Pituitary neuroendocrine tumors (PitNETs) represent the most prevalent category of neuroendocrine neoplasms. Contemporary classification paradigms emphasize transcription factor immunohistochemistry (IHC) as a cornerstone for molecular subtyping and risk stratification. However, the clinical adoption of this approach is hindered by the lack of standardized interpretative thresholds for antibody staining and limited global availability of specialized reagents, particularly in resource-limited settings. To address these challenges, we developed a semi-automated computational framework that predicts PitNET lineages directly from hematoxylin and eosin (H&E)-stained histology slides. The pipeline employs a dynamic confidence threshold: samples below this threshold undergo confirmatory IHC staining and manual pathological review, while those surpassing it are classified automatically. In prospective validation, this approach achieved a 68.9% reduction in diagnostic workload while maintaining 95.9% overall accuracy. Similar efficacy was observed in functional (74.4% workload reduction, 99.0% accuracy) and external (39.3% reduction, 95.1% accuracy) cohorts. Statistical analysis confirmed non-inferiority between semi-automated predictions and fully manual IHC-based evaluations in all the cohorts.

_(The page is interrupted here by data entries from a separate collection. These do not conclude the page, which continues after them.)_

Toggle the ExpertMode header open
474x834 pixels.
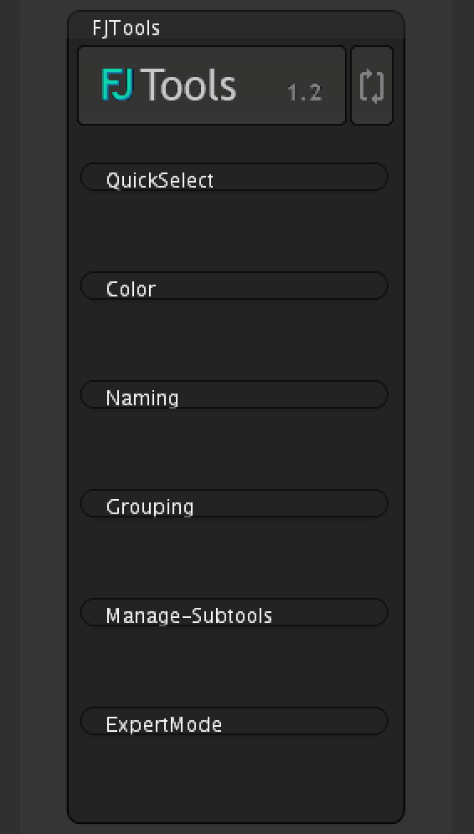pyautogui.click(x=234, y=721)
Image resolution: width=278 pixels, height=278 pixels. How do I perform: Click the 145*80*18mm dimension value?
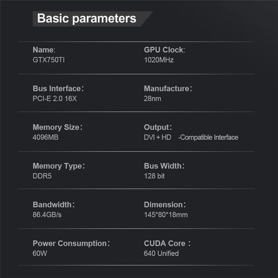(166, 215)
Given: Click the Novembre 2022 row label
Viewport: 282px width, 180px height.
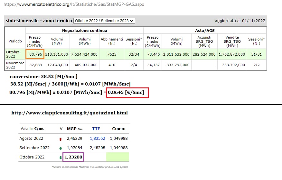Looking at the screenshot, I should click(15, 65).

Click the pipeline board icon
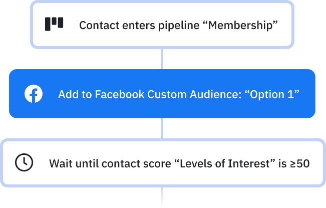click(x=54, y=24)
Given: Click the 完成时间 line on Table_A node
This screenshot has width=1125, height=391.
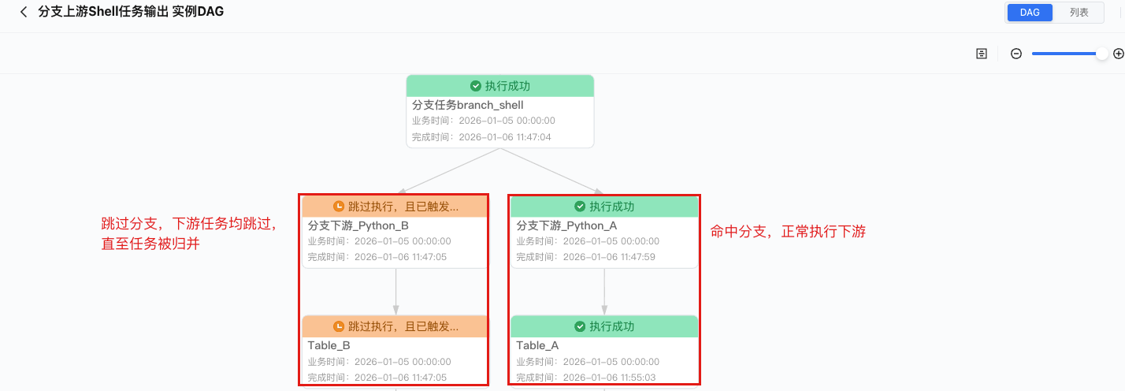Looking at the screenshot, I should click(x=588, y=377).
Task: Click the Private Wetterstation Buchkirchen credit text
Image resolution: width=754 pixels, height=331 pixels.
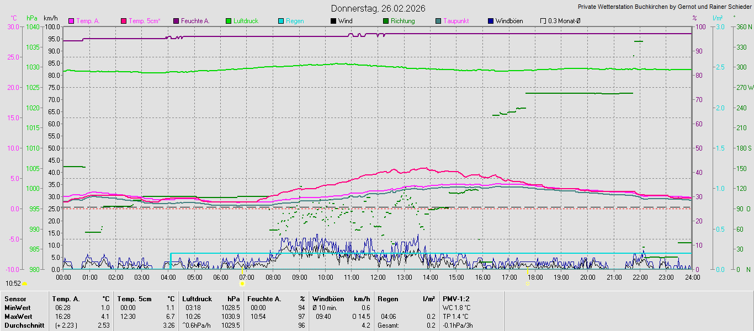Action: click(x=664, y=7)
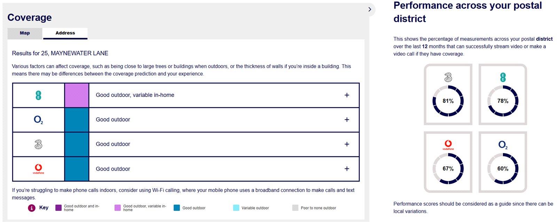Click the Vodafone logo in coverage table
557x222 pixels.
(38, 168)
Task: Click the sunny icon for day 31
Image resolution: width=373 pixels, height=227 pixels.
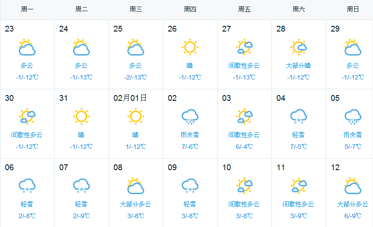Action: pyautogui.click(x=81, y=116)
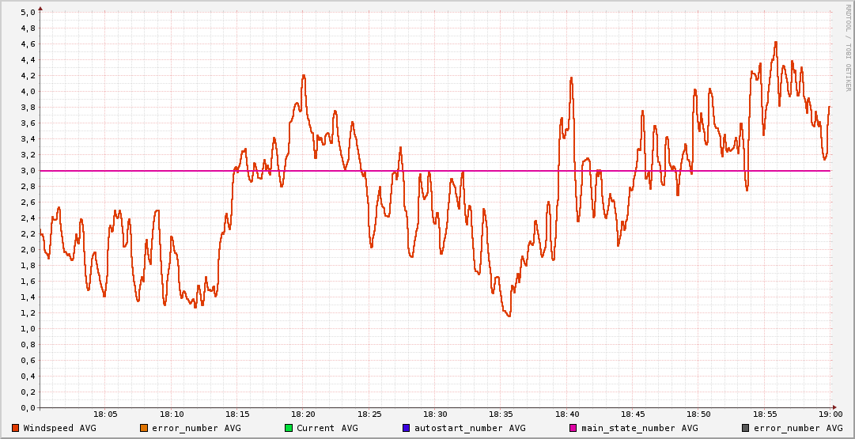The width and height of the screenshot is (855, 439).
Task: Click the gray error_number legend swatch
Action: coord(745,428)
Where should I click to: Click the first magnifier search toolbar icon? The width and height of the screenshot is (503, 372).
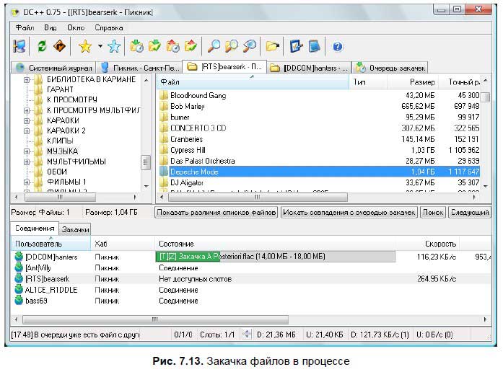214,46
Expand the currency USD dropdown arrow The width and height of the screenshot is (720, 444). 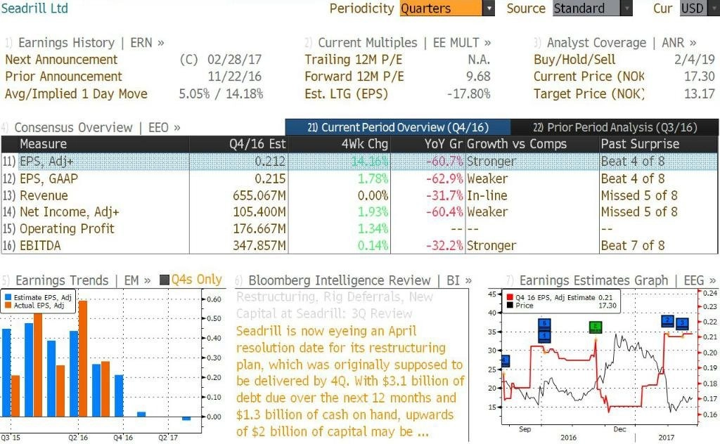(713, 8)
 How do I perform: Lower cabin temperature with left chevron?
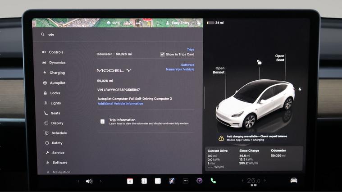point(242,181)
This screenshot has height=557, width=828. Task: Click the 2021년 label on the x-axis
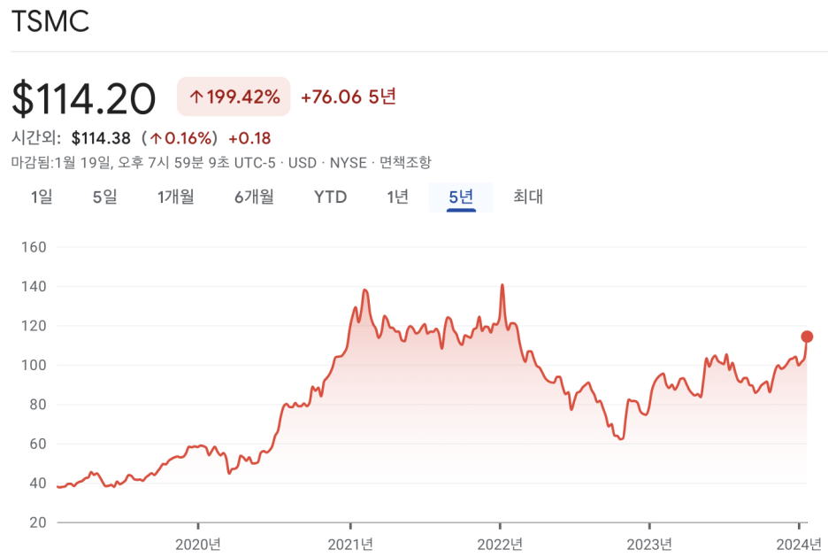(x=351, y=541)
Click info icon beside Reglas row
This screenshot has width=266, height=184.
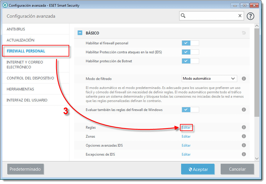point(244,127)
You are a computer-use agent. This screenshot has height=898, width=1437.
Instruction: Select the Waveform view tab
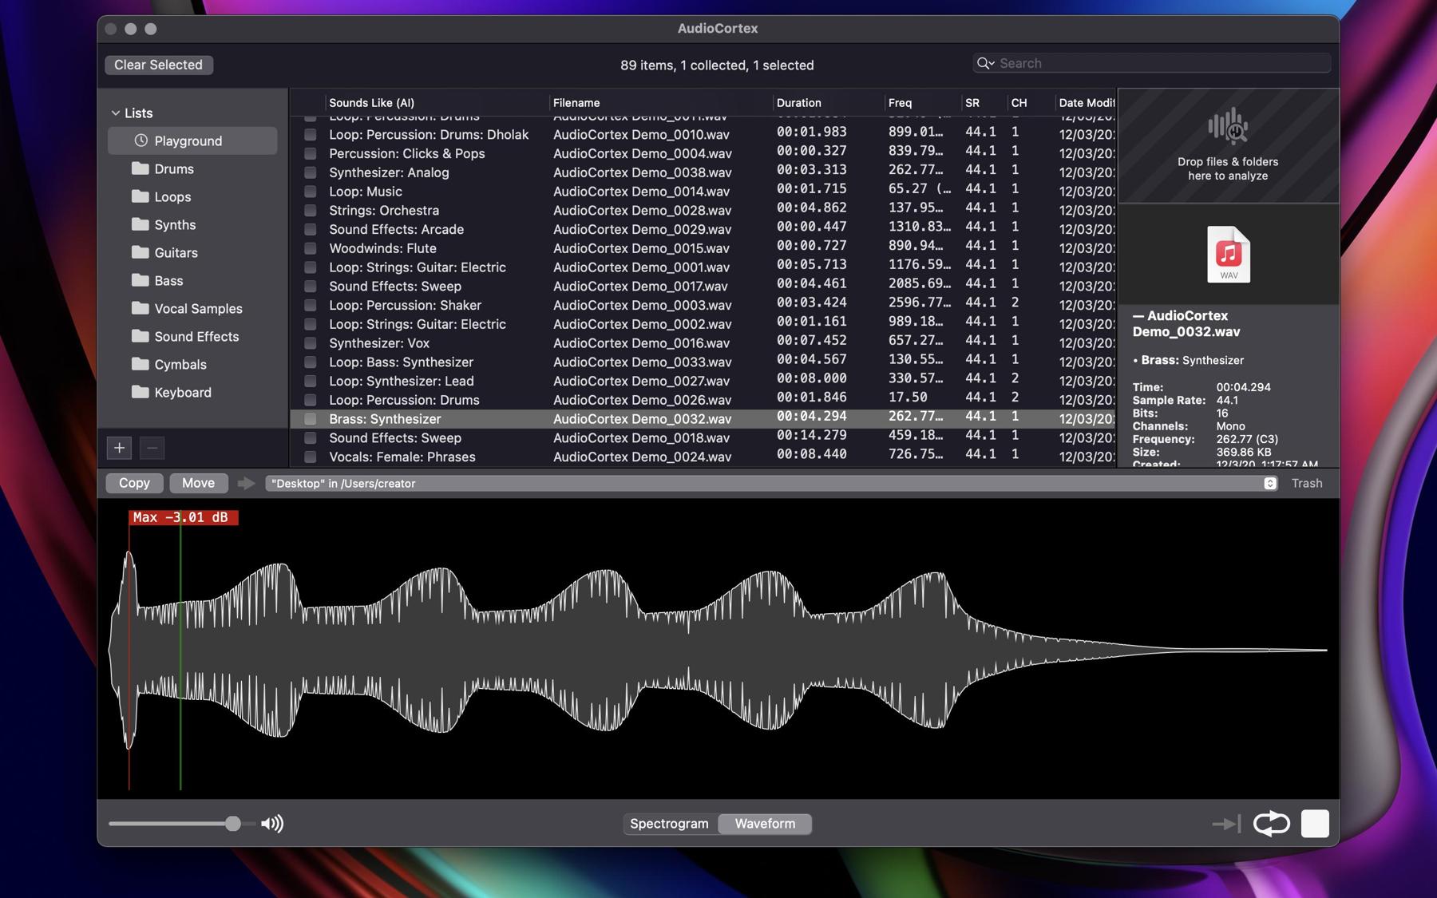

Furthermore, we implemented a deep learning-based virtual IHC staining module, generating synthetic transcription factor images demonstrating high morphological concordance with ground-truth IHC slides. Notably, our computational analysis revealed distinct histomorphological correlates of lineages: SF1-lineage tumors exhibited homogeneous cellular architecture characterized by densely packed, compact cells with reduced cytoplasmic volume, whereas PIT1-lineage neoplasms displayed larger cells with expanded intercellular spacing and disorganized spatial arrangements.